Identificatie van de antagonistische spieren

Je anatomieles van de dag begint met te weten hoe de spieren van het lichaam zijn gerangschikt. De meeste spieren in de romp, armen en benen zijn in tegenovergestelde paren gerangschikt. Dat betekent dat, wanneer een spier samentrekt, zoals de bicepsenspier , die spier de agonist is tijdens een oefening. De antagonist spier is de tegenovergestelde spier die in dit geval de triceps zou zijn.

Terwijl je de biceps samentrekt, rek je in feite je triceps uit, wat een reden is waarom dynamisch uitrekken zo goed werkt. Stel bijvoorbeeld dat je een quad stretch doet voor de voorkant van de dij. Als je de bilspieren en hamstrings , de antagonisten van de quads, samentrekt, zul je een veel diepere rek voelen.

Wat dit ook betekent, is dat wanneer uw agonist aan het werk is, uw antagonist niet kan werken. In feite hebben ze er een mooie naam voor, namelijk wederzijdse innervatie of wederzijdse remming. Ik weet. TMI.

Het punt van dit alles is dat je deze informatie (ik beloof het) ook daadwerkelijk kunt gebruiken om je krachttrainingstrajecten te plannen.

Tegengestelde spiergroepen

Een andere manier om naar de spieren van agonisten en antagonisten te kijken, is spiergroepen tegenwerken en weten dat uw tegenovergestelde spiergroepen u nieuwe ideeën kunnen geven over het optillen van gewichten. In feite zijn tegengestelde spiergroepen een van de meest populaire methoden van krachttraining, omdat je de rustperioden kwijtraakt en dat je tijd kan besparen.

Het idee is dat, terwijl je aan het werken bent met de agonist, de antagonistische spier rust, zodat je meteen direct naar de andere spiergroep kunt gaan, direct nadat je de agonist hebt bewerkt.

Voorbeeldtraining met tegenovergestelde spiergroepen

Dus, als je een programma wilde opzetten dat zich concentreerde op tegengestelde spiergroepen, dan heb je heel veel opties.

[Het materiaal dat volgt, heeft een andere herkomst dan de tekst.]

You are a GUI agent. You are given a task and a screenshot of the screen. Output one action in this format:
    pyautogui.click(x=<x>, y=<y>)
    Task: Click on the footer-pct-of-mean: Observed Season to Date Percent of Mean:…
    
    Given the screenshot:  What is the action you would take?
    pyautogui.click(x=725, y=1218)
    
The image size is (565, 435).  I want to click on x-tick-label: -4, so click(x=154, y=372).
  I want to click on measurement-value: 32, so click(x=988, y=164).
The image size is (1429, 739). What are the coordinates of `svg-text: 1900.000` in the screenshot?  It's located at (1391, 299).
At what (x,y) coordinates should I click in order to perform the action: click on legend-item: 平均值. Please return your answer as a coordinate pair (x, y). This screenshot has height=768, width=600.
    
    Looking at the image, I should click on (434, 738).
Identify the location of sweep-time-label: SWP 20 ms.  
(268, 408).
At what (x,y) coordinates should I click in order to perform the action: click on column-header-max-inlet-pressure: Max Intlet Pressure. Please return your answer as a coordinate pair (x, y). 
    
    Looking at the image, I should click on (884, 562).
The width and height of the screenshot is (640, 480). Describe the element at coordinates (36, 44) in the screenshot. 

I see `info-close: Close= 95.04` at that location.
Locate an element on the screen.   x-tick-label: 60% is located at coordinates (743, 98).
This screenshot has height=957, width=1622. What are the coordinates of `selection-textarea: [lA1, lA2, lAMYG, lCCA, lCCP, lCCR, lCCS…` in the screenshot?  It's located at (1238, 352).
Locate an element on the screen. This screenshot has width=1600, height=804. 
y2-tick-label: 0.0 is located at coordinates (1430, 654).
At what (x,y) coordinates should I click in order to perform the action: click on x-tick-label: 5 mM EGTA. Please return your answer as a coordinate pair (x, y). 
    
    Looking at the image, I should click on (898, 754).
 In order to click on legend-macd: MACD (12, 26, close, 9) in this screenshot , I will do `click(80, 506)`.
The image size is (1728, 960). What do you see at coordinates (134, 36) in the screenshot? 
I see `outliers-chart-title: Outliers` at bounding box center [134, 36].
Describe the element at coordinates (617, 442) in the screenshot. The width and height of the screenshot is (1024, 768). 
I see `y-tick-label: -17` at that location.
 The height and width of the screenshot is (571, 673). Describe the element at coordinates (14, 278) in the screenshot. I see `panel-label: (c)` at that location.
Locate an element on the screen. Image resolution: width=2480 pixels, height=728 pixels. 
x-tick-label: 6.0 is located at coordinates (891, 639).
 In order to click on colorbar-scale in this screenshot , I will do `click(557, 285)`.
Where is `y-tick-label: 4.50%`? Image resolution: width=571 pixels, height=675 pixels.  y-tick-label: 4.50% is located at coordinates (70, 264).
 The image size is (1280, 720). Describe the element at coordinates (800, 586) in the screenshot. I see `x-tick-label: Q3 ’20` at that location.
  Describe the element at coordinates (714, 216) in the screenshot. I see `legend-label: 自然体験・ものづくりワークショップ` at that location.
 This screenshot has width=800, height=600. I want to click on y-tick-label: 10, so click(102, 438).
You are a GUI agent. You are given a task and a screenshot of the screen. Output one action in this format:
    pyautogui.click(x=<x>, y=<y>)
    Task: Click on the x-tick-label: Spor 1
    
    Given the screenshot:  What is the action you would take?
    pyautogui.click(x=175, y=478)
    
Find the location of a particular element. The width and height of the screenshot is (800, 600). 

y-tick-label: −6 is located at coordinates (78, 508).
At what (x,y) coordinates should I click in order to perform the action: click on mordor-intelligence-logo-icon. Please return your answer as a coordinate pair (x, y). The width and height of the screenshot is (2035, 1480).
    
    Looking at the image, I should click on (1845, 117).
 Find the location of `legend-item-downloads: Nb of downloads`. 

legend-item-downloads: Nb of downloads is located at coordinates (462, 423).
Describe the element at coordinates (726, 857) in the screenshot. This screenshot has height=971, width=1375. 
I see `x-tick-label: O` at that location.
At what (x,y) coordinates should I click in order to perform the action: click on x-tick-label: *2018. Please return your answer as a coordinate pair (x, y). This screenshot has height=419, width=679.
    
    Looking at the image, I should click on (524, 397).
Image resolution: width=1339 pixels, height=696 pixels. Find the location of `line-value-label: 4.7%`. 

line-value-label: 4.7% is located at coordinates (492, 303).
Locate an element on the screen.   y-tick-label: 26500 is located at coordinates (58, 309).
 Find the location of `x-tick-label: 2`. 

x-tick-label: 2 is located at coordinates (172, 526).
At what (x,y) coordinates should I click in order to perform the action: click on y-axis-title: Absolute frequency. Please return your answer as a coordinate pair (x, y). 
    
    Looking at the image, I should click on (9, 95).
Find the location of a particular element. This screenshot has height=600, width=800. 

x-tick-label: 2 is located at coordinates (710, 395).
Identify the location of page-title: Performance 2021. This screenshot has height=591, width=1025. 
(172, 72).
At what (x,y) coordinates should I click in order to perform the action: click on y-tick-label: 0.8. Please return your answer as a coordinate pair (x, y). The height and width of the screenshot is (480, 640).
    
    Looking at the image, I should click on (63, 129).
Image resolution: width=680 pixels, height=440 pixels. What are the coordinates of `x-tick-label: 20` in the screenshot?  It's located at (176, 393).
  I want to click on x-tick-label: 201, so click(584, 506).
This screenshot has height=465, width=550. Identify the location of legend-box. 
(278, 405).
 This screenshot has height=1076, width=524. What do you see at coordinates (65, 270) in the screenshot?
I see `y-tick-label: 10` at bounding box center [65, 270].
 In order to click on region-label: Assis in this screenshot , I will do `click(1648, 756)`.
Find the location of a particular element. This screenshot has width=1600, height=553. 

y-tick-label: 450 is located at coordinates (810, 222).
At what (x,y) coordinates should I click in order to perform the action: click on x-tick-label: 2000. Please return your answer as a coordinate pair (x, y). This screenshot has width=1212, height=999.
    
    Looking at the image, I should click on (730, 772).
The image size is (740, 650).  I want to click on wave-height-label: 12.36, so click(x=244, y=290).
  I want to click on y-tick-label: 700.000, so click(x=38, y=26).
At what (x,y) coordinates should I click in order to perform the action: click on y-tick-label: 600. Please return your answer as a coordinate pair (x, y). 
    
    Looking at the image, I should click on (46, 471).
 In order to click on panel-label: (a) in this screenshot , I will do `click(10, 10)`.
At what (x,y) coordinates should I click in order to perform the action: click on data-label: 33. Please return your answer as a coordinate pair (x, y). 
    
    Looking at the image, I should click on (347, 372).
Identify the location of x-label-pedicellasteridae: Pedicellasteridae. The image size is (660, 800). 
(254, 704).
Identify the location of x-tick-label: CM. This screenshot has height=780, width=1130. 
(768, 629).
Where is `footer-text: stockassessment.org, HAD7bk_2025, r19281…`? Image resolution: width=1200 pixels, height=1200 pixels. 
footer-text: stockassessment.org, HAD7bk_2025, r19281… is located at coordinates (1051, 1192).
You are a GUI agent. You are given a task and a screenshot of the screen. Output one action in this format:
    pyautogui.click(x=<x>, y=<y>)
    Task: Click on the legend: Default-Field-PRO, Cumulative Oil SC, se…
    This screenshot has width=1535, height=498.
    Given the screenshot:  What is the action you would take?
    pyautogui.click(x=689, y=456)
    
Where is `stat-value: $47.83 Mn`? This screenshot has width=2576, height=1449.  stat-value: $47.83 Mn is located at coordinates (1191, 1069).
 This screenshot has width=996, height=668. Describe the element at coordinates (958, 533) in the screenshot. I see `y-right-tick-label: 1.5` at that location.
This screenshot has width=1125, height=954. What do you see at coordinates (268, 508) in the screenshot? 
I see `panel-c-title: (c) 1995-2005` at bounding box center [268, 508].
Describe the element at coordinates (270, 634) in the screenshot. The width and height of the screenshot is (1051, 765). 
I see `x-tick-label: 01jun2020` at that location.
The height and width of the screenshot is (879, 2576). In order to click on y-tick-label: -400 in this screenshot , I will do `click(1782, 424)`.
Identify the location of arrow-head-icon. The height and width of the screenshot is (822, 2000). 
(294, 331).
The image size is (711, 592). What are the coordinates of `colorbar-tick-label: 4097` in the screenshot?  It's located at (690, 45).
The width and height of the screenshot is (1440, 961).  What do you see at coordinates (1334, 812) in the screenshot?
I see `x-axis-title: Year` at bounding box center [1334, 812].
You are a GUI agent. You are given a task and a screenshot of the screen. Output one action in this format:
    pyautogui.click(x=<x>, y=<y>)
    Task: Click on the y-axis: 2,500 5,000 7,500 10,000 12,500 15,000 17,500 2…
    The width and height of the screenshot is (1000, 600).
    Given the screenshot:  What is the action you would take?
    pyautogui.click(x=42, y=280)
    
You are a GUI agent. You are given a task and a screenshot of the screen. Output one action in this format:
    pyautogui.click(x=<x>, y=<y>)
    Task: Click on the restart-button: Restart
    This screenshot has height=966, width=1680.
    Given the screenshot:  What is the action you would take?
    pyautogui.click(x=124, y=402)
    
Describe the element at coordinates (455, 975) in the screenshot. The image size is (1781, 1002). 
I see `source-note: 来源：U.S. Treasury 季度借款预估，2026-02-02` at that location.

Je kunt het opsplitsen in het bovenlichaam tegenover spiergroepen en spiergroepen in het onderlichaam. Je zou het zelfs nog verder kunnen opsplitsen door 3 dagen bovenlichaamtraining te doen en verschillende spiergroepen te werken. Net als borst en rug op één dag, schouders en benen op een dag en dan biceps en triceps .

Mijn favoriet is het doen van een totale lichaamstraining. Omdat er geen rustperioden tussen de oefeningen zijn, krijg je een mooie intensiteit zonder je spieren te belasten. En de workout komt voorbij omdat je altijd een oefening doet in plaats van rust.

Hieronder vindt u een voorbeeld van een totale lichaamstraining met de nadruk op agonisten en antagonisten. U kunt dit op verschillende manieren doen:

1. Doe elk paar oefeningen, de een na de ander, en herhaal voor 1-3 sets. Je zou ongeveer 30-60 seconden tussen de sets rusten, schieten voor ongeveer 8-16 herhalingen van elke oefening.

2. Doe elk paar oefeningen, na de andere, en ga door de hele reeks van paren, rust kort tussen paren. Dit is een indeling in circuitvorm die uw hartslag omhoog houdt en de training een beetje intenser maakt. Je zou een circuit of maximaal 3 kunnen maken, rustend tussen circuits. Dit is waarschijnlijk mijn favoriet omdat de workout echt voorbij vliegt en het is voorbij voordat je het weet.

Het focussen op je agonisten en antagonistische spieren is een uitstekende manier om je lichaam te trainen. U spaart tijd en u werkt al uw spieren zodat uw lichaam in balans en sterk is. Probeer het wanneer je een verandering in je routine nodig hebt en je zult merken dat je lichaam op een andere manier werkt.

Bron:

American Council on Exercise. ACE Personal Trainer Manual, 5th Edition. San Diego: American Council on Exercise, 2014.